Competition requires corporate KM
The nature of Fluor's business, not to mention the globally competitive market in which it
operates, drove the need for knowledge sharing and collaboration across the organisation and
across boundaries, resulting in a company-driven KM programme.
That's right; it's an open knowledge-sharing system, but constructed, owned and managed by
the company - quite contrary to those who believe that knowledge-sharing cannot be
managed, least of all from the top.
Well, think again. Almost all of Fluor's professional employees (21,000) are members of
Fluor's knowledge communities. There are 43 online communities that are part of the Fluor
Knowledge OnLine system. In them, employees find written practices, procedures, templates,
job aids and even career-path information. Likewise, they can connect with experts and
engage in discussion forums to address real-world project challenges in real time. It is both a
repository and a place for virtual communities and communication.
John McQuary, vice president and knowledge management (KM) lead at Fluor, says the
company neither commands nor cajoles employees to participate in the Knowledge OnLine
system or to join communities therein. "But it would be very hard for them to perform their
work without accessing the system," he says.
Top down; no apologies Transforming the corporate culture into one in which knowledgesharing
is done naturally - and globally - is hard work, says McQuary. "You do have to
maintain some flexibility, but you also have to remain firm in what you are trying to achieve,
and you have to remain true to the core values and fundamentals of your knowledgemanagement
programme."
The goals of the knowledge management programme and culture need to be clearly
supportive of the core business, he adds. "Unfortunately, there are too many failed attempts at
KM where the programme was given to a consultant to implement, technology was thrown at
the problem, or the organisation was not committed to the leadership requirements and
cultural change necessary for success," says McQuary.

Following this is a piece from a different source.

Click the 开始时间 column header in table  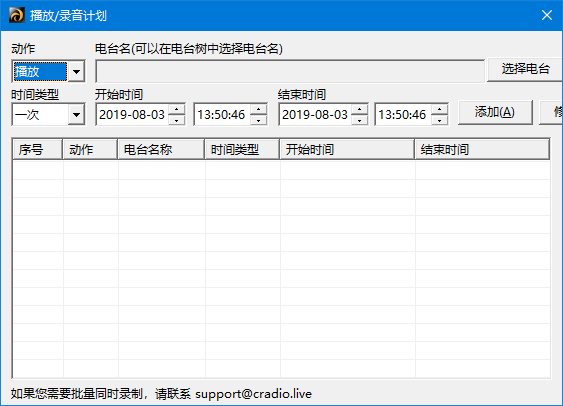point(347,149)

Even if the organisation does not fall into this common trap, trying to create an enterprisewide
knowledge-sharing culture is still challenging. For a start, global scale requires global
leadership and that begins at the corporate level, while the focus radiates throughout the
company and down to every desktop.
In addition, knowledge management activity has to connect and be in tune with the critical
success factors of the organisation, while helping staff do their jobs better. Fluor, like many
other knowledge-driven companies, recognises that the purpose of a KM system is to get
better results by managing intellectual capital.
At Fluor there is a central KM team of seven, but only two are assigned full-time to KM.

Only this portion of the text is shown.